[Information shown]
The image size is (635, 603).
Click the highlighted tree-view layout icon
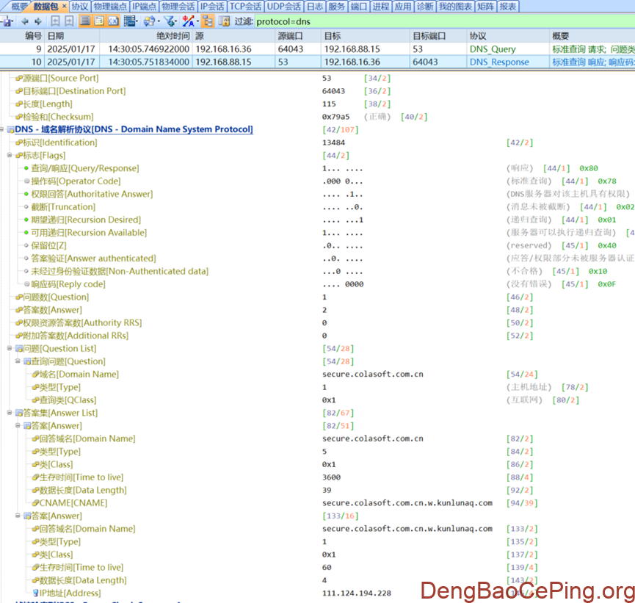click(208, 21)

--

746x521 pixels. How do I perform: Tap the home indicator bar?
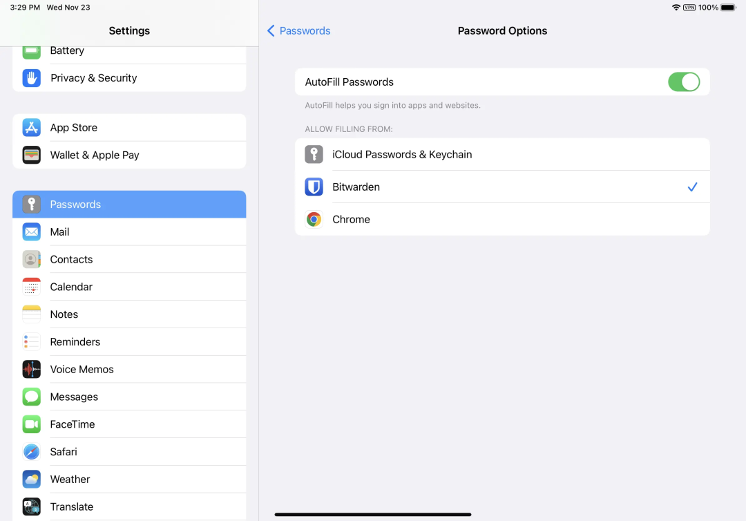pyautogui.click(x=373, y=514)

[Task prompt] Revise the data starting at the line containing "746x521 pixels. How" and ending at the line containing "pyautogui.click(x=373, y=514)" by replacing "home indicator bar" with "bottom navigation handle", leaving everything else unchanged. Give only those lines, and leave the pictures out.

[Answer to the problem]
746x521 pixels. How do I perform: Tap the bottom navigation handle?
pyautogui.click(x=373, y=514)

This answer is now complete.